### Written instruction A
From the interview about dialogue work in Bosnia, output the passage between "Louise Diamond" and "marked with ???).", inclusive.
### Written instruction B
Go on with the interview about dialogue work in Bosnia from the point where it stops.

Louise Diamond
President and Founder of Peace-Tech
Interviewed by Julian Portilla, 2003
This rough transcript provides a text alternative to audio. We apologize for occasional errors and unintelligible sections (which are marked with ???).
A: There was a moment in Bosnia where we were asked to go to Bosnia after the Dayton Accords were signed when I was at IMTD. It was the Organization for Security and Cooperation in Europe that asked us to come and they said, "Look we are responsible for the democratization process. We know there has to be dialogue and we don't know how to run dialogue." We convened some of the first dialogue that happened after the war between the primarily three different ethnic groups. Of course there are more than three, because there is a whole group of people who are mixed and don't identify with one another. It was very tense because it was the first time in years that people had talked to someone from the other side in a friendly way and not at the end of a gun. There was a lot of feeling, passion and pain. There was a really archetypal moment. There was an older Bosniac, Muslim woman who kind of archetypically was every mother who had ever sent a son to war, every woman who had ever lost a husband to war. A kind of earth mother suffering, grieving, and saying, "What have you done to the men in my life?" There was also a young Serbian soldier who insisted upon us calling him an ex-soldier, because he said he had to fight, he didn't want to. He was at heart a poet, and he was very young and very slight. They started our three, four, or five day workshop quite at odds with each other. She was quite angry with him. All she saw when she saw him was a Serbian soldier. She knew what those fellows had done with her family and her people.

### Data provided
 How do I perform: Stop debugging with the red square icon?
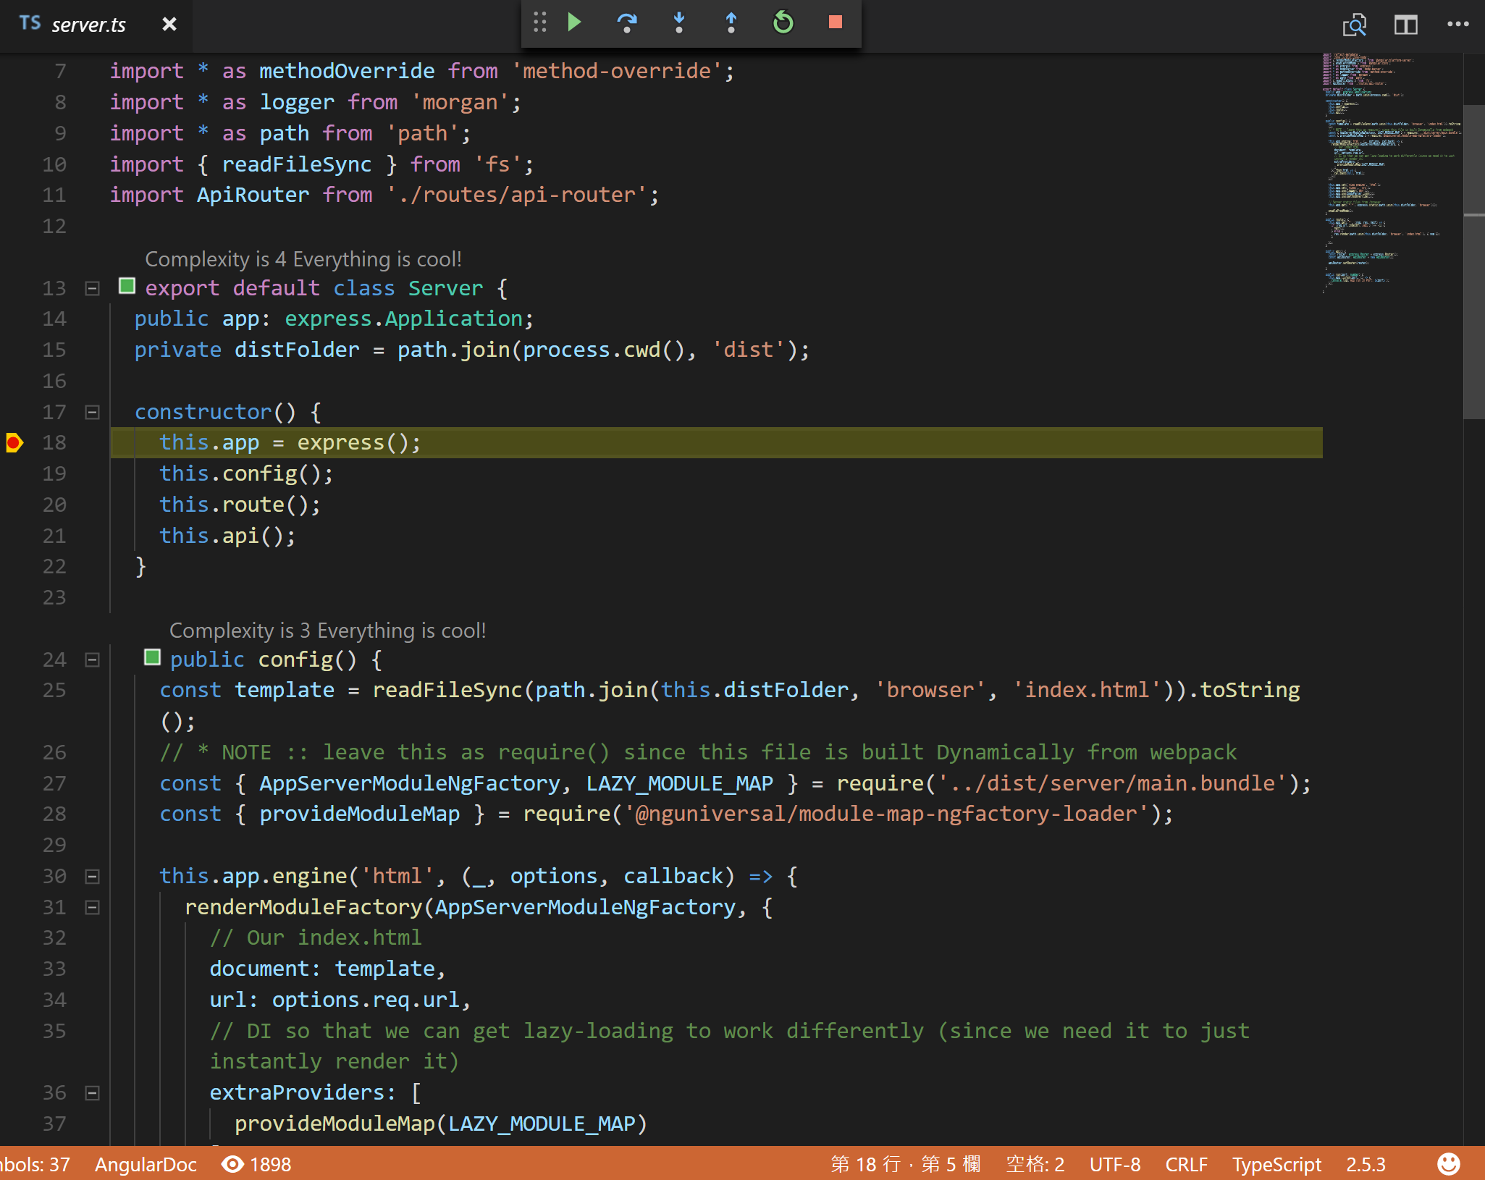click(836, 22)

### Written answer A
Louise Diamond
President and Founder of Peace-Tech
Interviewed by Julian Portilla, 2003
This rough transcript provides a text alternative to audio. We apologize for occasional errors and unintelligible sections (which are marked with ???).

### Written answer B
There was a certain moment in the workshop when we were doing some exercise where he refused to take part. He went off in the corner and he sat by himself and he came back and joined the group and said, "I didn't want to do that. I didn't want to recreate the war, talk about the war, instead I wanted to write a poem." So he read a poem, and I don't even remember what was in the poem but it was very heart felt about the pain of the war on all sides and so much suffering unnecessarily, and this melted this woman's heart. Something changed for her in that moment, and they became fast friends. They spent the rest of the workshop with their arms around each other. You would never see one without the other. We went back to Bosnia after three months and then again six months later, and we asked people who had been in that workshop, "What stands out for you, what do you remember?" 95% of them said that they would never forget that woman and that man, and the statement of reconciliation that had happened between them. It was personal for the two of them, but for every one else in the room and at a larger level it was totally symbolic of the archetype of the soldier who really didn't want to kill people and the mother who suffered, the victims of war. Women and children are primarily the victims in war, especially in Bosnia, and that they could touch each other's hearts... It was very beautiful.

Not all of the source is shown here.